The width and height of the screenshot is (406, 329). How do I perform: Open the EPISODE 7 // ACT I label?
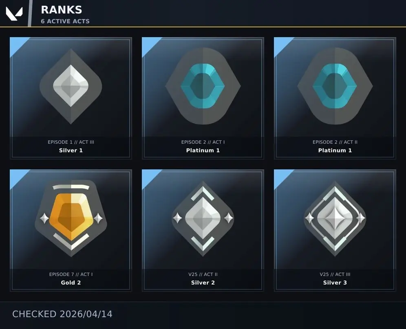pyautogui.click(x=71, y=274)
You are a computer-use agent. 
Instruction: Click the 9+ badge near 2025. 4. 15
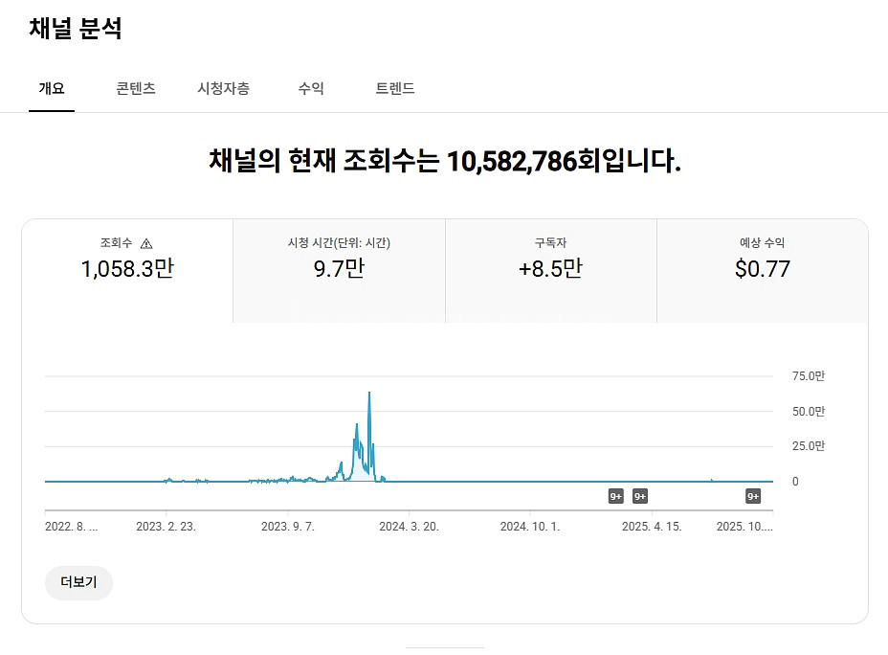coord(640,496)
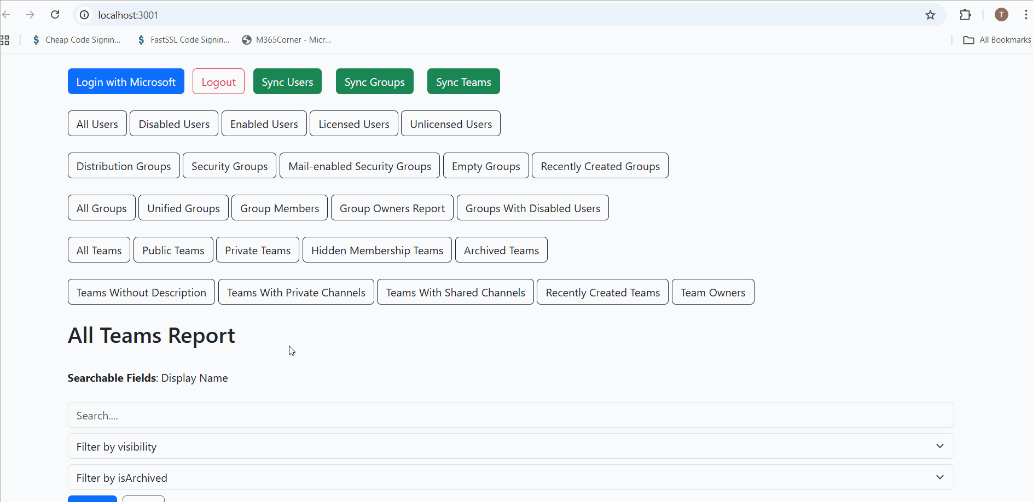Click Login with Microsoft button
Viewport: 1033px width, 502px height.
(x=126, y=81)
---
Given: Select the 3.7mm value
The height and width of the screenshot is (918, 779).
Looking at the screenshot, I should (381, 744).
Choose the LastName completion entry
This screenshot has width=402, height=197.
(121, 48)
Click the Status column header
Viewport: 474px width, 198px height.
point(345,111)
* * *
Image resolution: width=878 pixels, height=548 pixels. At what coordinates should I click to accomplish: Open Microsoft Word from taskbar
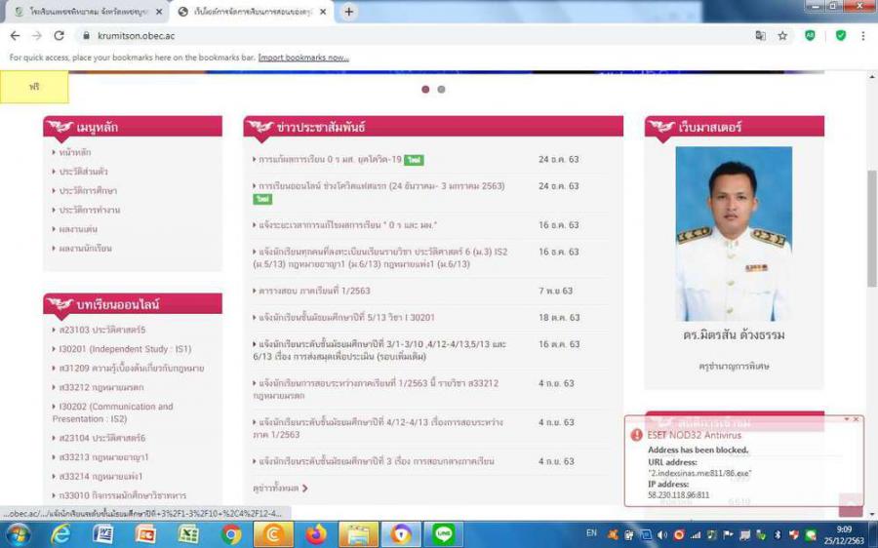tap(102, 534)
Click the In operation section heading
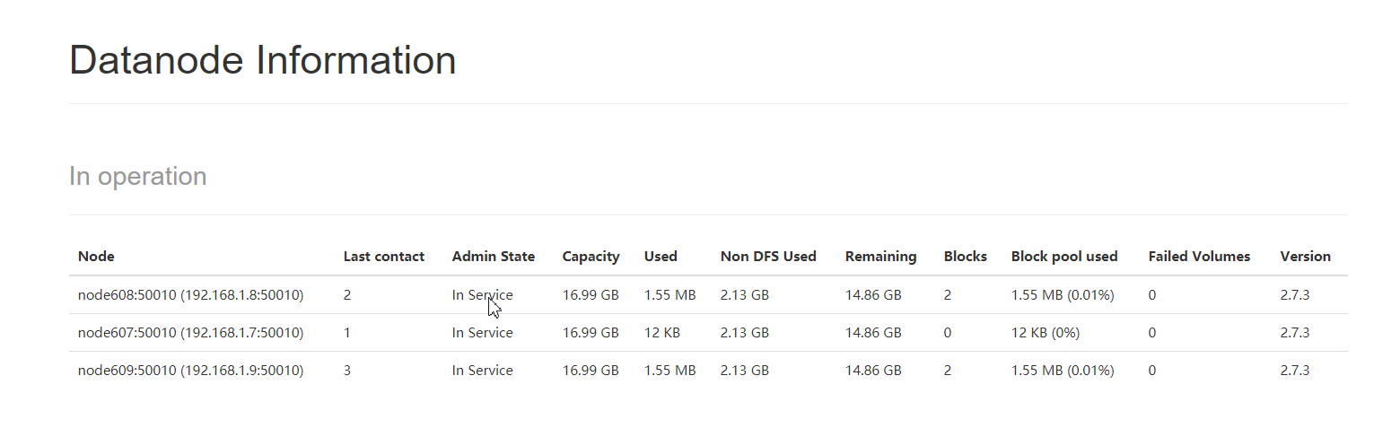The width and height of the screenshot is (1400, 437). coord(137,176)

AIM OF THE EXERCISE
Here the output must be the lines above from the line with "The height and" to the line with "Click the Status column header", both included, duplicated word for word and nothing else.

SOLUTION FOR THIS EXERCISE
The height and width of the screenshot is (918, 779).
Looking at the screenshot, I should (381, 744).
Choose the LastName completion entry
This screenshot has width=402, height=197.
(121, 48)
Click the Status column header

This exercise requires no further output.